__Data extracts__
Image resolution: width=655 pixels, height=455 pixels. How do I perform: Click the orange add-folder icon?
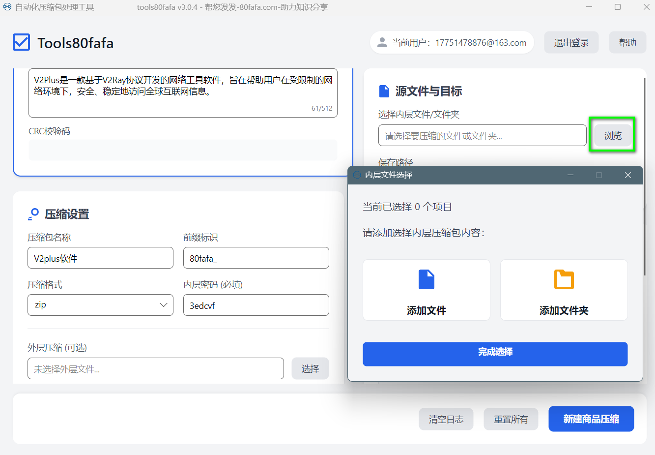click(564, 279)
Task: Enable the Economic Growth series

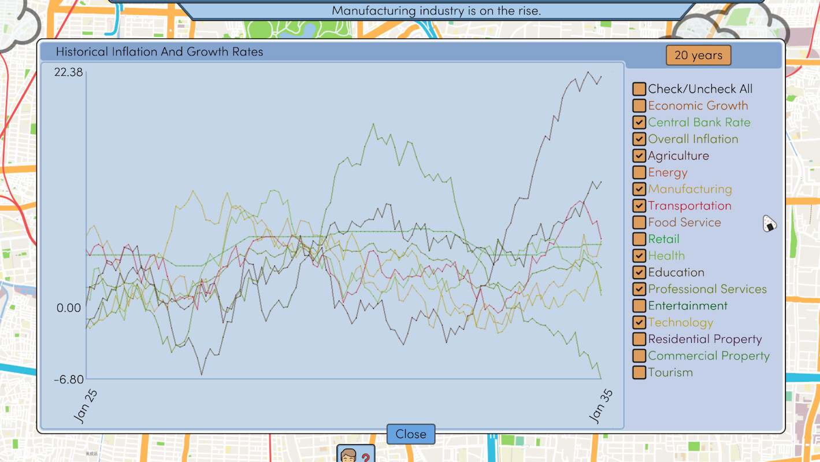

--

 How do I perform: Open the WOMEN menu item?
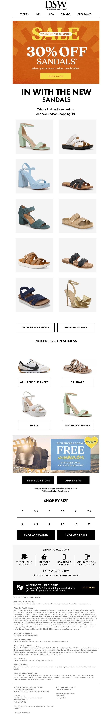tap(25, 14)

__What you are asked to do__
Above are some entries. Restate word for word the lines from the one holding "Image resolution: width=655" through the one holding "Task: Enable the Economic Growth series", but not the pictures.

__Answer space__
Image resolution: width=655 pixels, height=455 pixels. How do I perform: Click the orange add-folder icon?
click(564, 279)
Task: Enable the Economic Growth series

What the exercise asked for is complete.